● Work to complete: Your task is to transcribe, word for word, the line containing "Viewport: 1568px width, 334px height." and all lines that follow it to the end of the entries. Leave out the pictures.

○ ○ ○ ○

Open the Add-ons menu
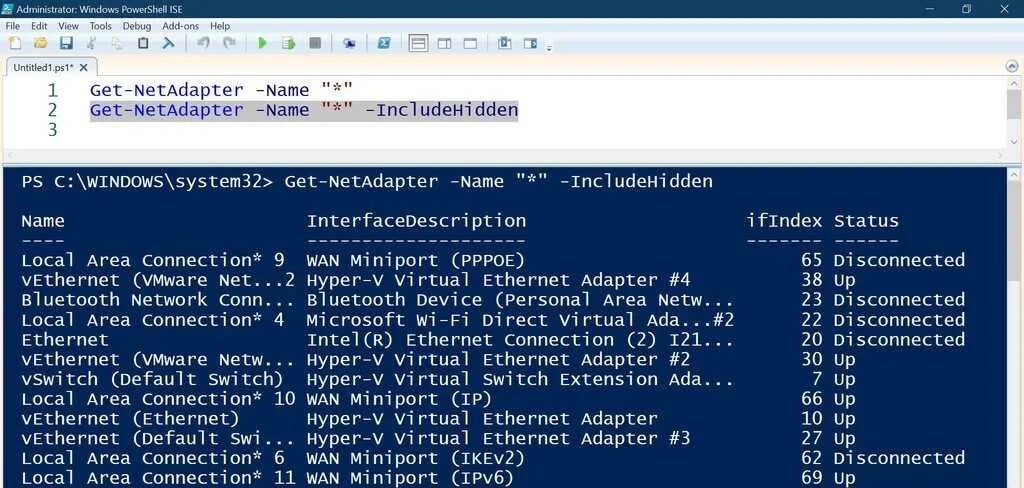The height and width of the screenshot is (488, 1024). (180, 26)
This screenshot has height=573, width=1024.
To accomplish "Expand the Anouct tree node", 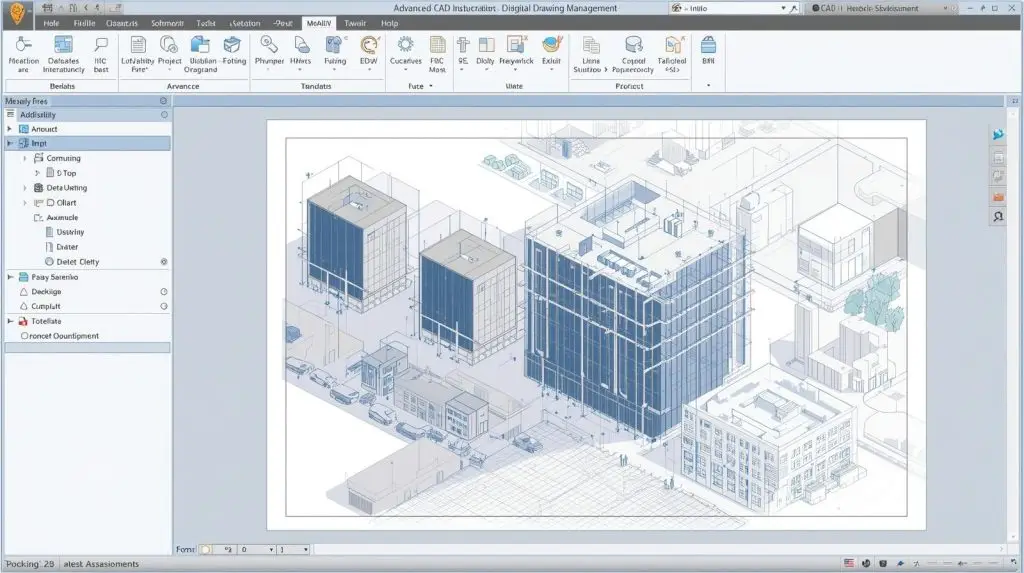I will pos(10,129).
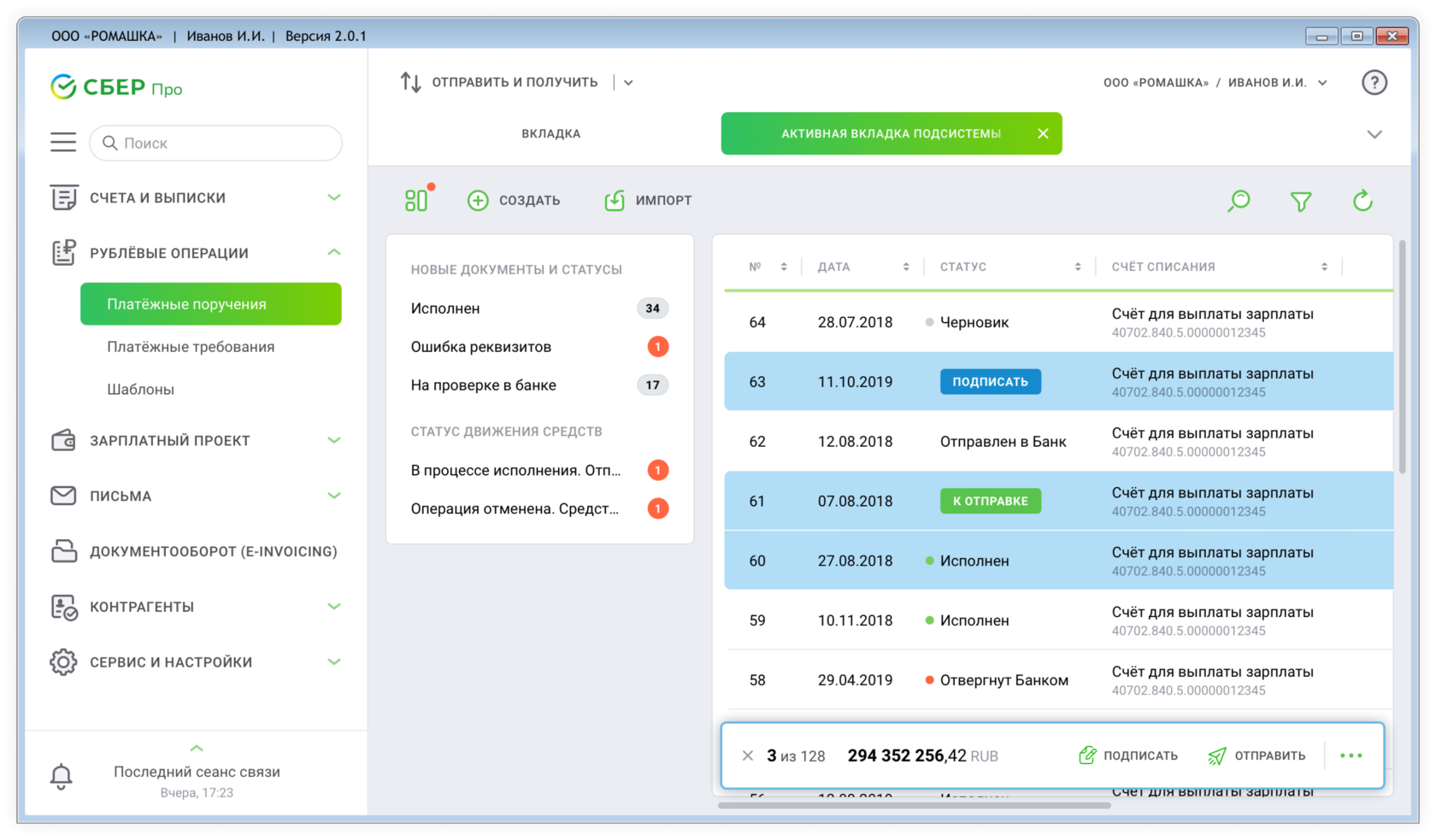
Task: Open the filter funnel icon
Action: click(x=1300, y=202)
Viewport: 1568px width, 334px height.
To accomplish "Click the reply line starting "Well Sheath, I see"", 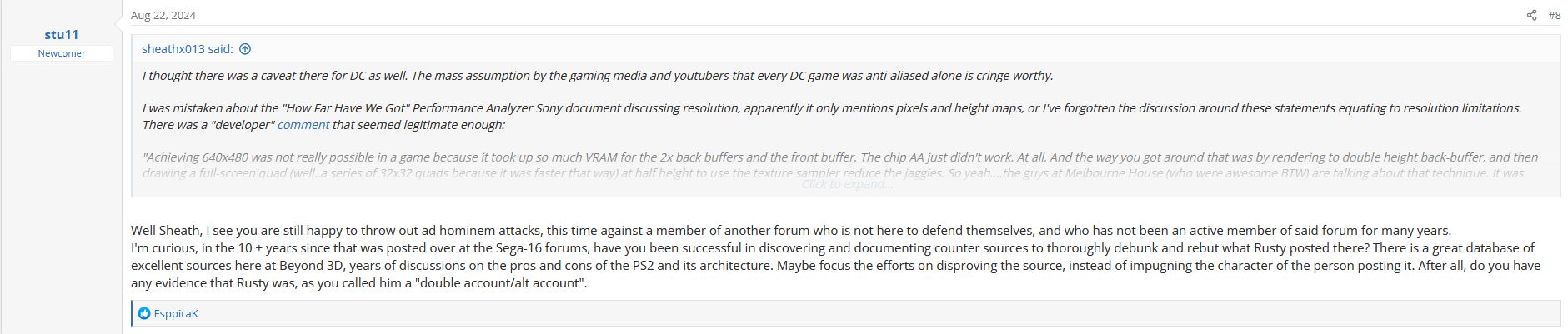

○ ○ ○ ○

● Result of this task:
Viewport: 1568px width, 334px height.
To accomplish "Click the reply line starting "Well Sheath, I see"", 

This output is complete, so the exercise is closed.